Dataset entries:
- - -

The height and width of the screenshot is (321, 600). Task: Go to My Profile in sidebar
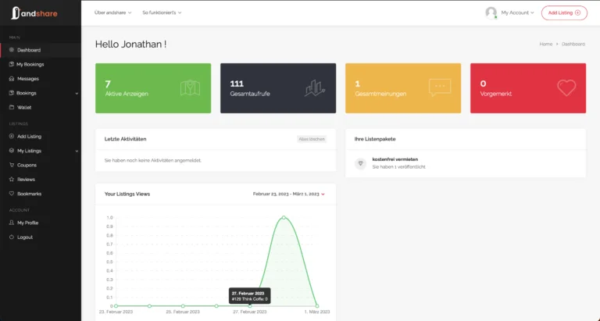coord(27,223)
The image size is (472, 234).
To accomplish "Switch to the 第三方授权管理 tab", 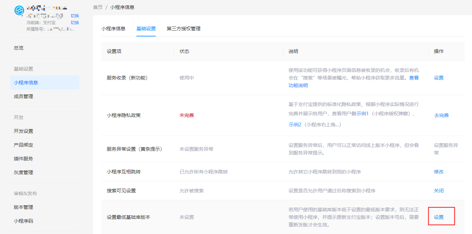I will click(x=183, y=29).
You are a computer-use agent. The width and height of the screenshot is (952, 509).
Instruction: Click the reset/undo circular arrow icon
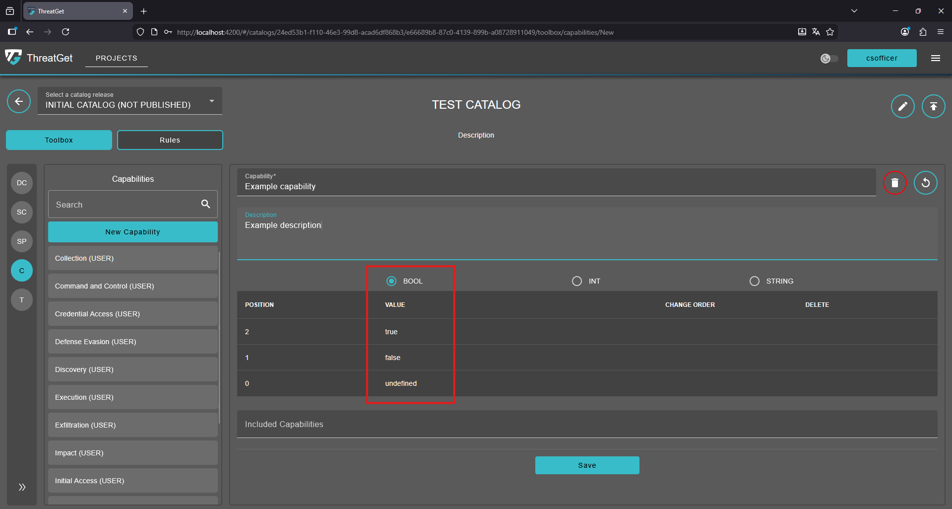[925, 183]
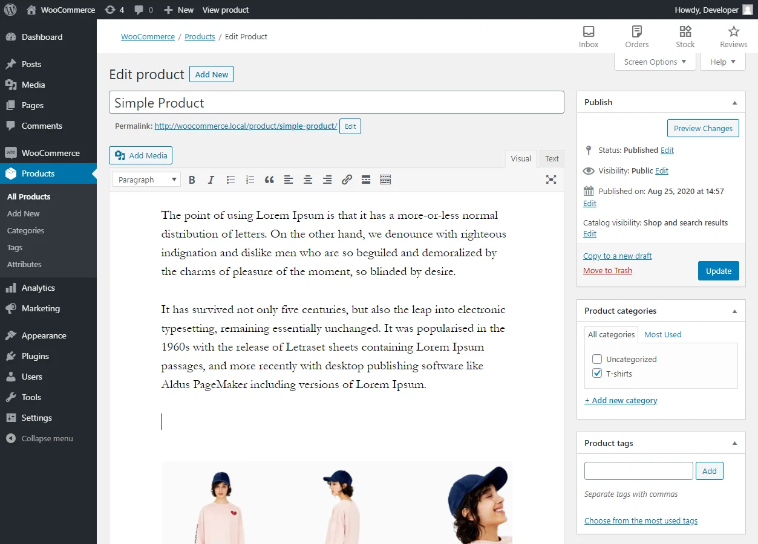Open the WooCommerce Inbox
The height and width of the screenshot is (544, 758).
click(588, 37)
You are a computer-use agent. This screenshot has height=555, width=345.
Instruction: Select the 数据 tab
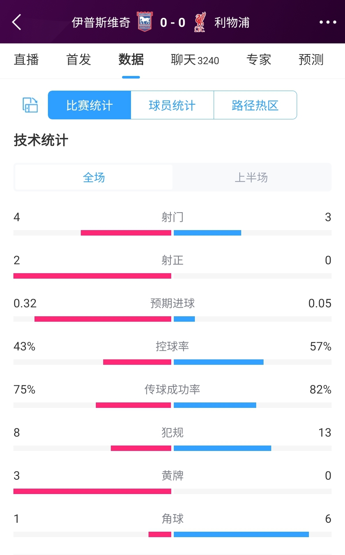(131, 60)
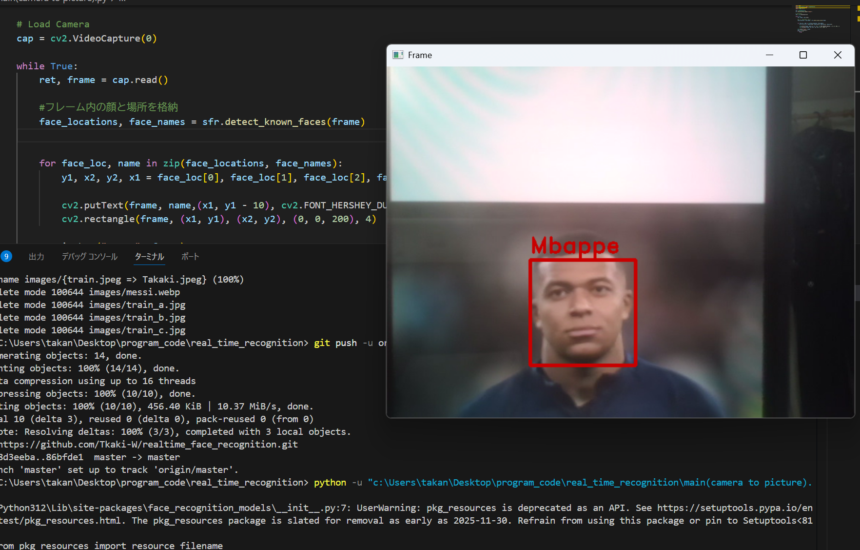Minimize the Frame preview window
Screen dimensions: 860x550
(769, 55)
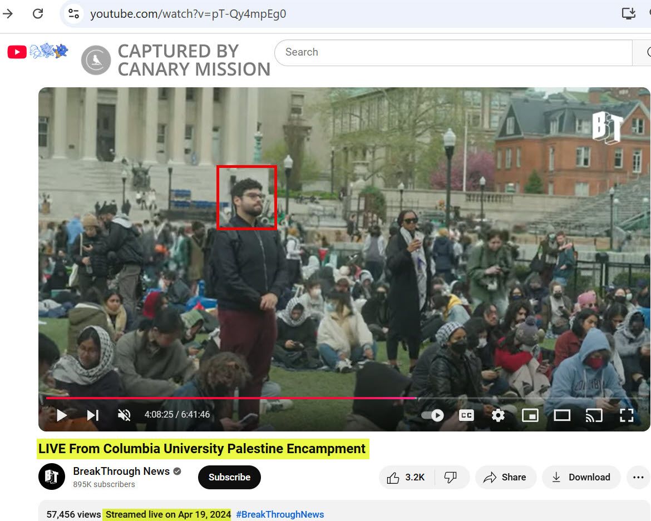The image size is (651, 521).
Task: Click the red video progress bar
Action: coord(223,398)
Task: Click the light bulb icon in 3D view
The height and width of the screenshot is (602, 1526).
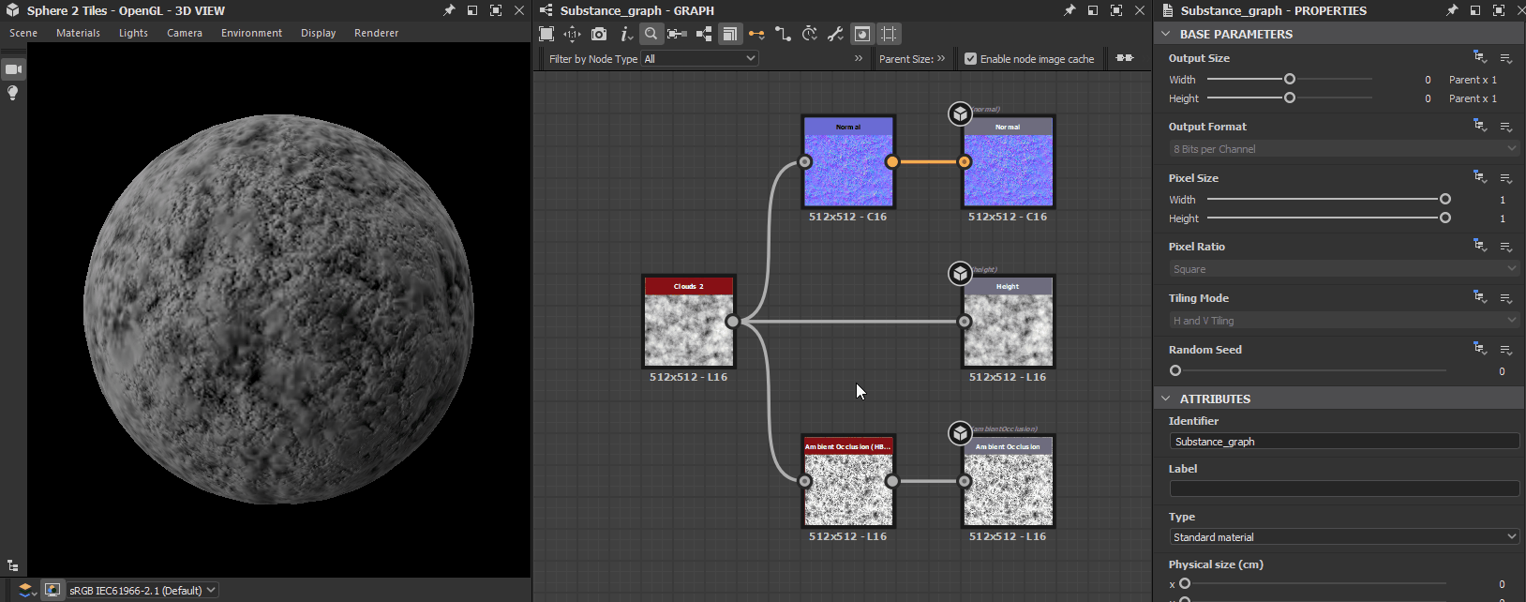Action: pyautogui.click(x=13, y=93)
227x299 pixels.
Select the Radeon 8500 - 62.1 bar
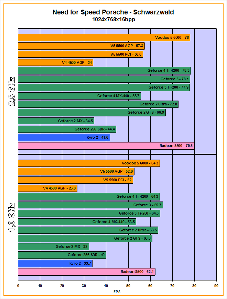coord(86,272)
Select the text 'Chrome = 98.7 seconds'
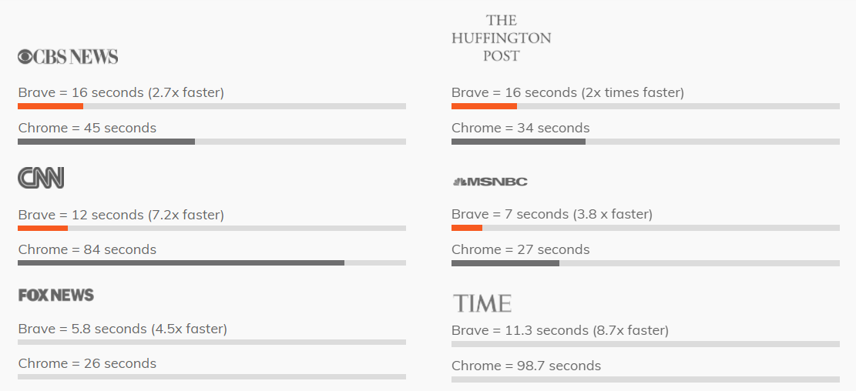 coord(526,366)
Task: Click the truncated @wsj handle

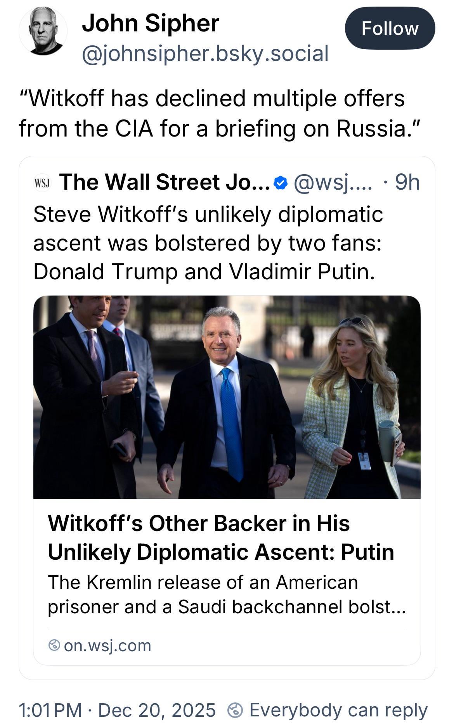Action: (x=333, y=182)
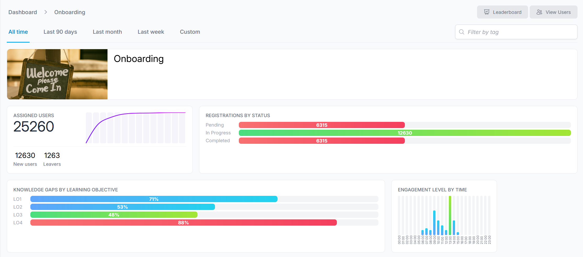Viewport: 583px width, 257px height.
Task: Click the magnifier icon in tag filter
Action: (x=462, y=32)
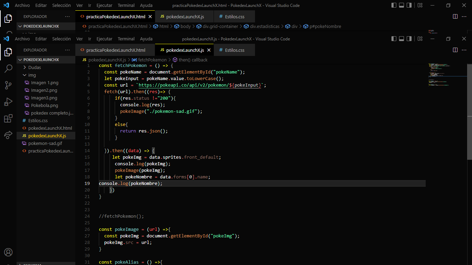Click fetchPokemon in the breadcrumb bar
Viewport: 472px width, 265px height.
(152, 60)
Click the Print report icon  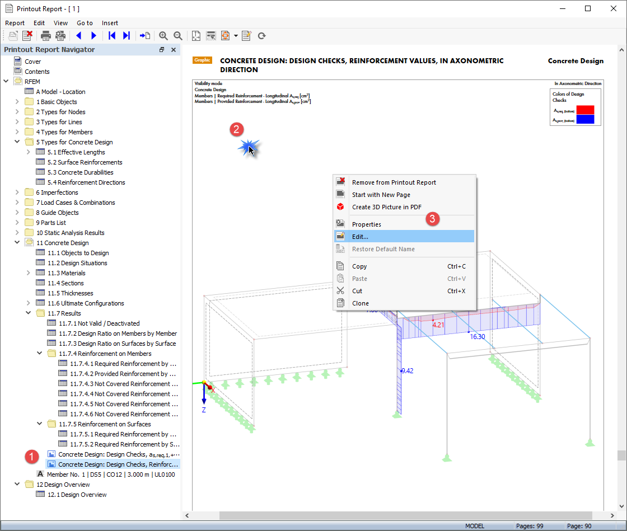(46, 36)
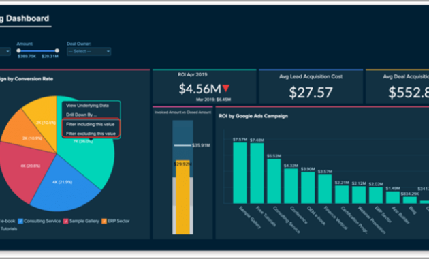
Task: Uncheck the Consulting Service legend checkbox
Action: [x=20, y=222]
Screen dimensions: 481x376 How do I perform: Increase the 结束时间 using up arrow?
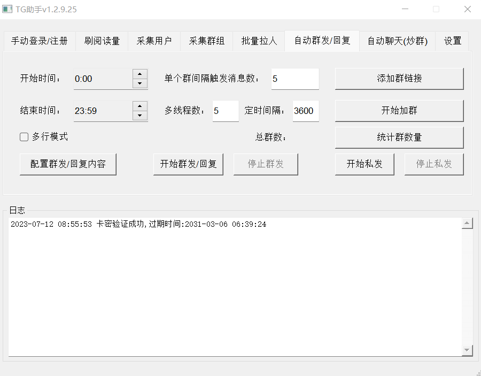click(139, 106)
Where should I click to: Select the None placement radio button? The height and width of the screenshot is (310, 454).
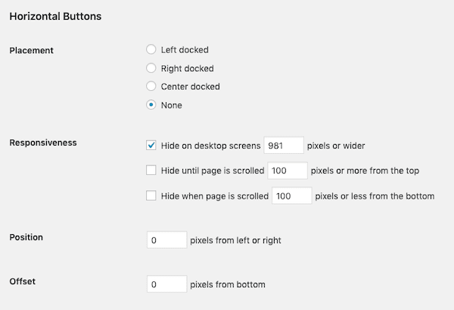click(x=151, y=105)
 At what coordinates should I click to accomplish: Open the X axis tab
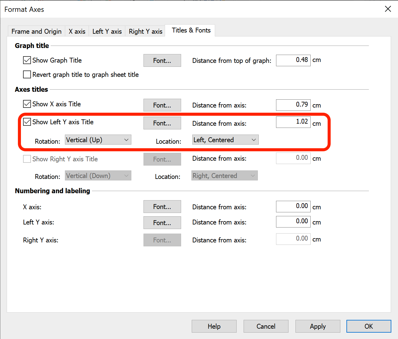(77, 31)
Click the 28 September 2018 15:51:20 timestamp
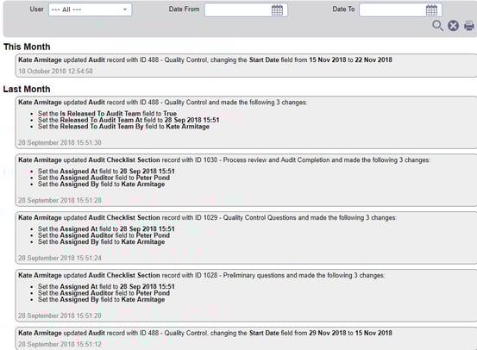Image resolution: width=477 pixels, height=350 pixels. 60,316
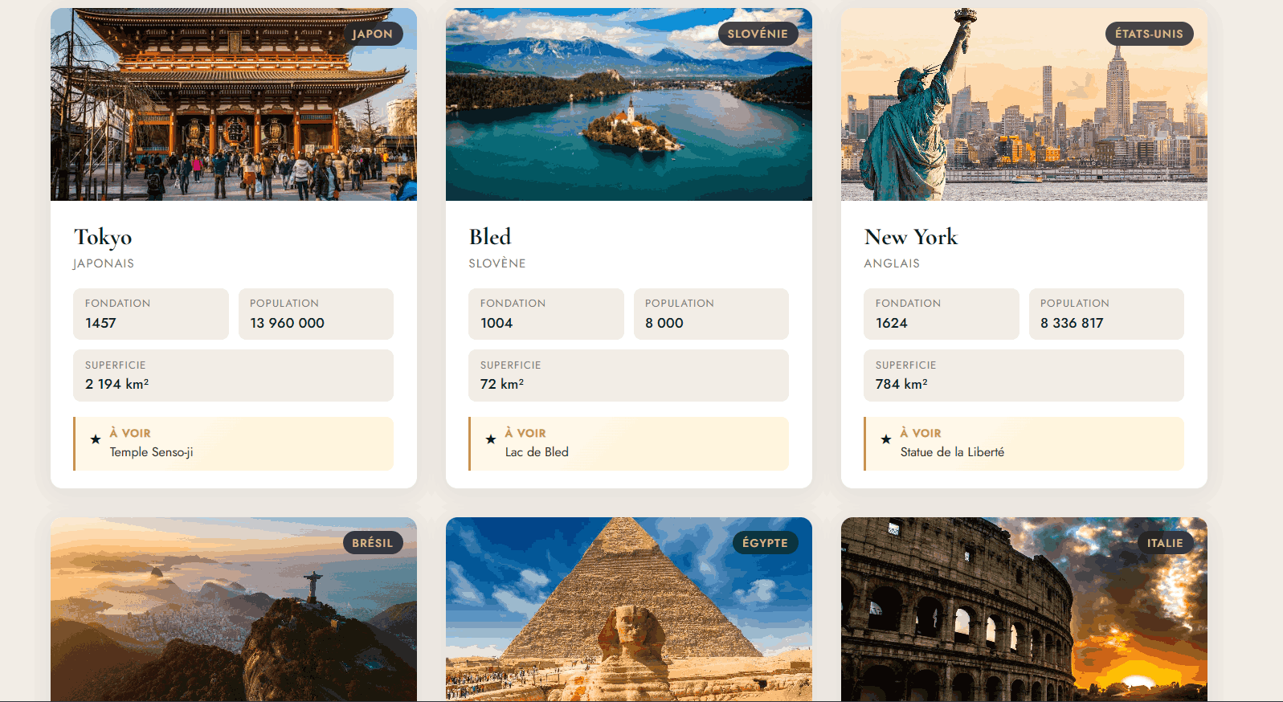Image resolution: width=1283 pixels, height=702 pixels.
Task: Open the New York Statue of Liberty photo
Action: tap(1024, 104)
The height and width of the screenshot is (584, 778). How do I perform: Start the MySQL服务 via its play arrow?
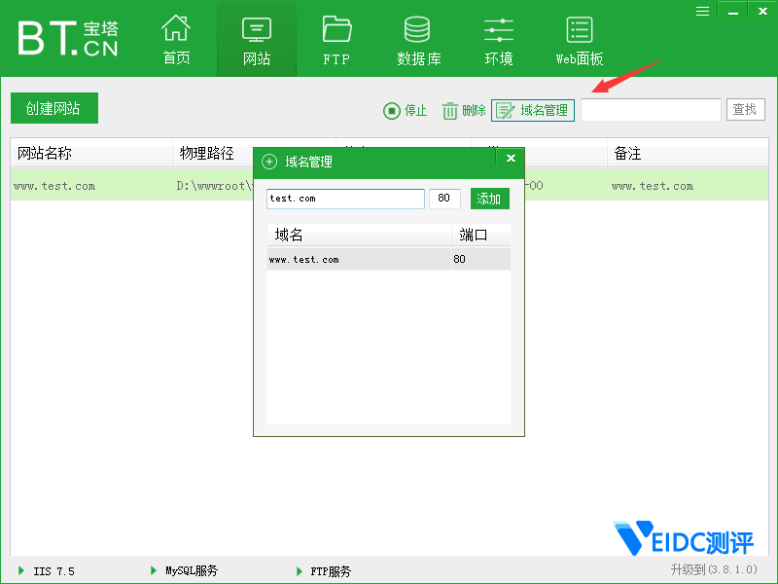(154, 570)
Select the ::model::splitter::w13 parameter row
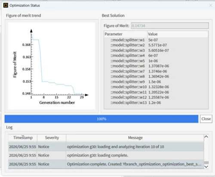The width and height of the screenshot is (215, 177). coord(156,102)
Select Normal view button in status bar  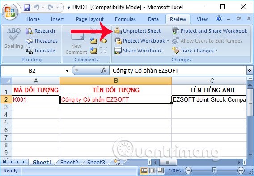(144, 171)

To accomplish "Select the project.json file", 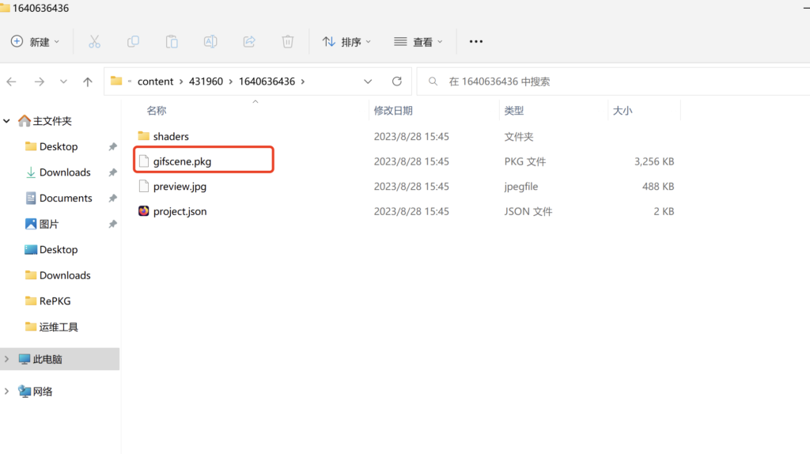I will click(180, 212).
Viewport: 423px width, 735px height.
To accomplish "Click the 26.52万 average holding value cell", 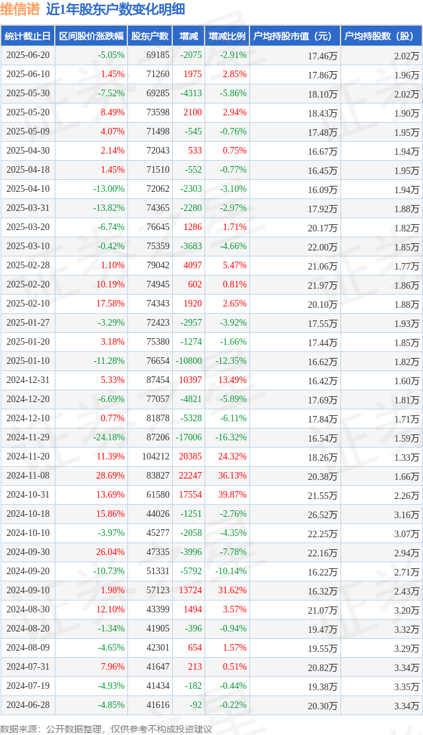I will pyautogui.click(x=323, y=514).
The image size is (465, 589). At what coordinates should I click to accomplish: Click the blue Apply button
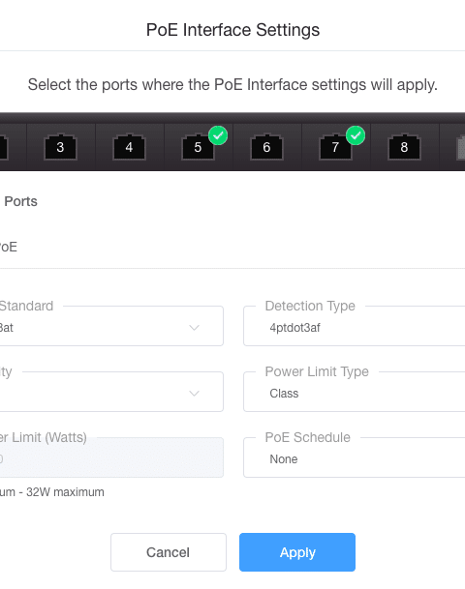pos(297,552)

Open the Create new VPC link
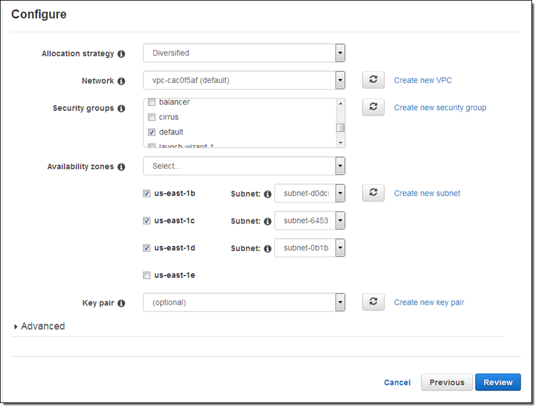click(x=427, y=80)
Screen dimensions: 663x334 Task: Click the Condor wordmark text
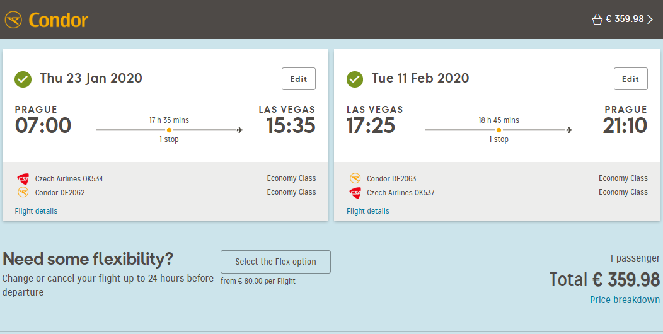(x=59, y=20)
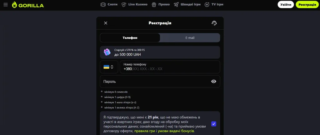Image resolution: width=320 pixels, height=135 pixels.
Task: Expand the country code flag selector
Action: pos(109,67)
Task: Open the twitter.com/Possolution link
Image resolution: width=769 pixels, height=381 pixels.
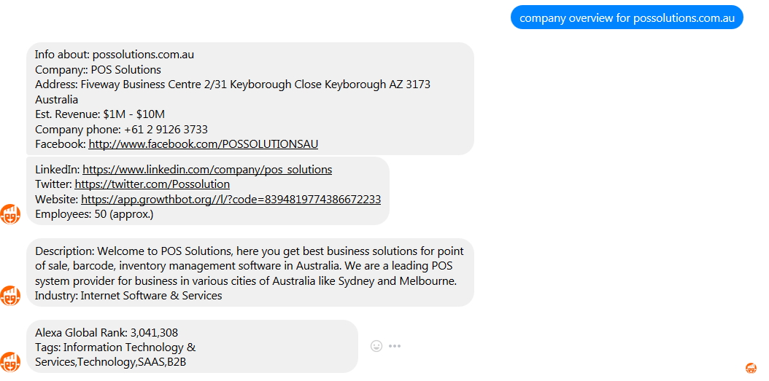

- - -

**What to do**
Starting with the line that contains "Screen dimensions: 663x334", print every remaining line of the records above, exactly as it stands. Do not print the pictures.

**Finished exercise**
Screen dimensions: 663x334 Task: Click the Condor wordmark text
(x=59, y=20)
Image resolution: width=320 pixels, height=135 pixels.
Task: Expand the country code flag selector
Action: pos(109,67)
Task: Open the twitter.com/Possolution link
Image resolution: width=769 pixels, height=381 pixels.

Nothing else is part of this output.